Las horas se adentraban en la noche y las risas, brindis y disputas formadas por temas en debate opacaban la música. La mesa estaba llena de botellas y los poetas seguían pidiendo y tomando sin control. Pronto llegó la hora del cierre y aunque el mesero de vez en cuando se encontraba distraído con el teléfono, les había proporcionado una excelente atención. Uno de los muchachos le había ofrecido buena propina, pero lo mejor de todo fue a la hora de pagar: entre todos y con monedas lograron ajustar para pagar la deuda.
—Ahí te quedas con el cambio —dijo Luis al mesero de manera serena y seria.
—¿Cuál cambio? —preguntó el mesero con voz fuerte y a la vez con voz de desilusión—. Ustedes los poetas son unos malditos… Saben jugar con todo, hasta con la mierda.
Mañana será diferente
Comenzaban a sentirse los fríos vientos propios de las noches de verano.
Las estrellas apenas se dejaban ver como niñas esquivas entre sombras de luz. El pobre forastero había caminado tanto que al llegar la noche se encontró solo, cansado y perdido. Nada para alimentarse, nada con qué abrigarse y las ramas secas del bosque no lograban arder por la humedad que les habían proporcionado las constantes lluvias en las que se ahogó el invierno.
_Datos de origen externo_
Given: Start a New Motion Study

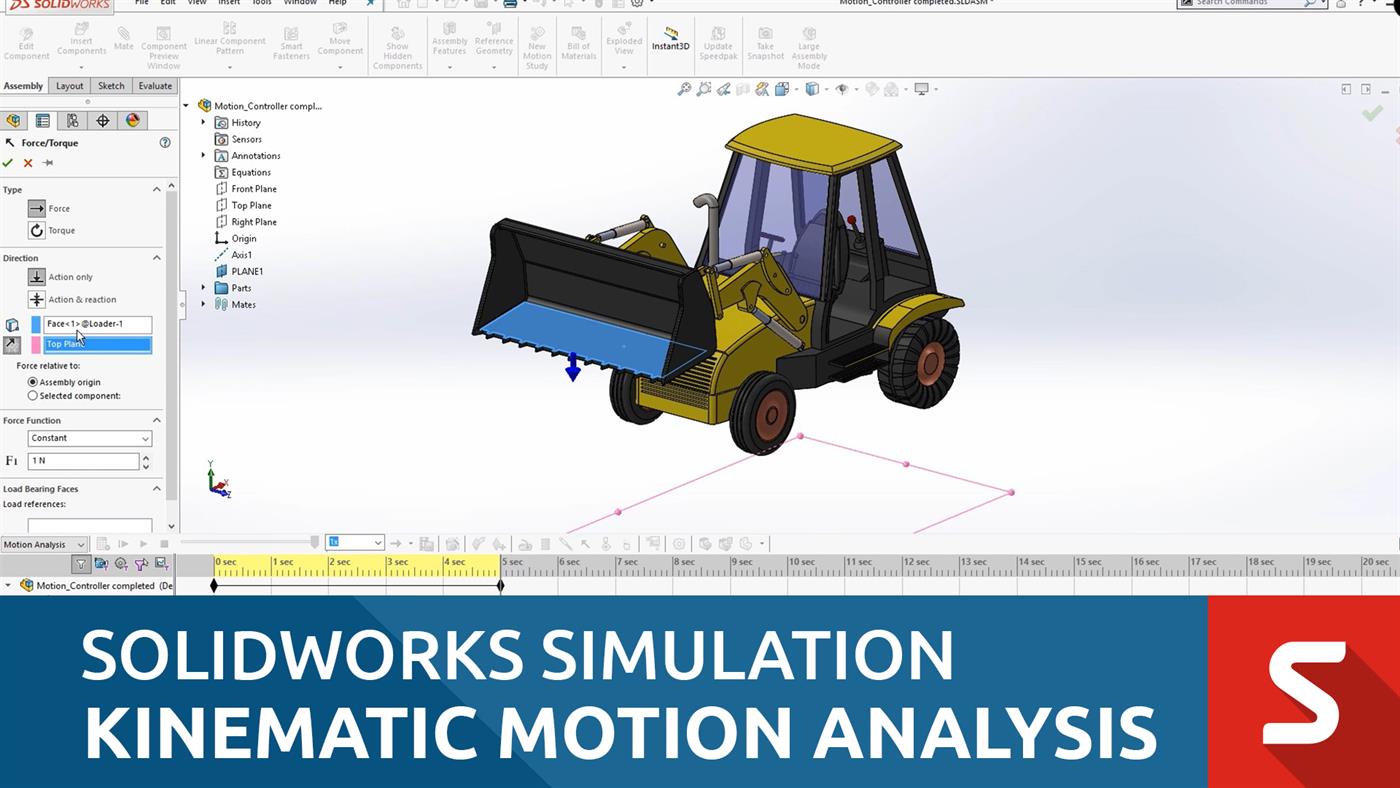Looking at the screenshot, I should click(x=537, y=44).
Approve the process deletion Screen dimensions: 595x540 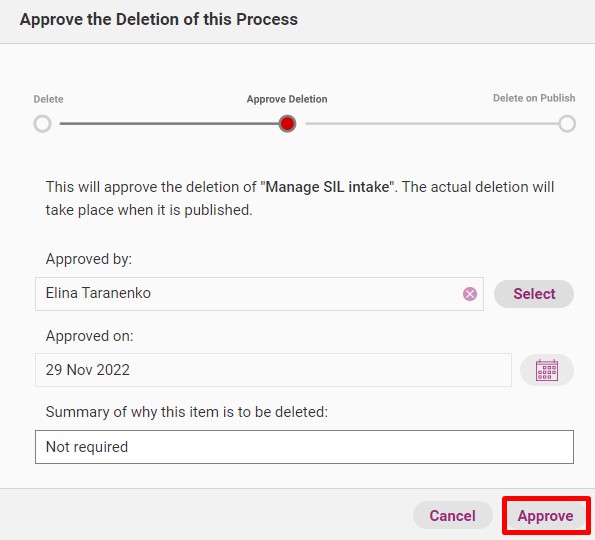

—Me quedaré acá —dijo el pobre hombre en tono bajo mientras se sentó entre las gigantescas gambas de un árbol viejo y frondoso que lucía imperante entre los demás árboles del bosque—. Mañana será diferente —pensó cruzando sus brazos en equis y apoyando sus manos sobre sus hombros en busca de una manera de apaciguar el frío, que minuto a minuto se hacía sentir con más violencia sobre su marchita piel. Jamás imaginó que la baja temperatura que lo hacía tiritar cada vez más fuese el frío de su agonía. La muerte, la gloriosa muerte, clavó sobre su alma una daga de hielo, con la que cruelmente le arrebató la vida.
Guillermo Sevilla González (Comarca San Pablo, Acoyapa, Chontales, Nicaragua 11 de diciembre de 1998). Es un poeta y cuentista chontaleño. Licenciado en ciencia sociales graduado en la UNAN-CUR- Chontales. Desde temprano escribe cuentos y poemas principalmente de humor negro, aunque su poesía aborda lo místico y lo telúrico. Es miembro activo del Movimiento de Poesía, Arte e Historia “Gregorio Aguilar Barea”, y miembro de la junta directiva del Festival Latinoamericano de Juigalpa. En 2025 publicará su primer libro: “Cuentos de Sevilla” su poesía y cuentos han sido publicados en antologías nacionales como: “La casa de los poetas” así mismo en revistas nacionales e internacionales.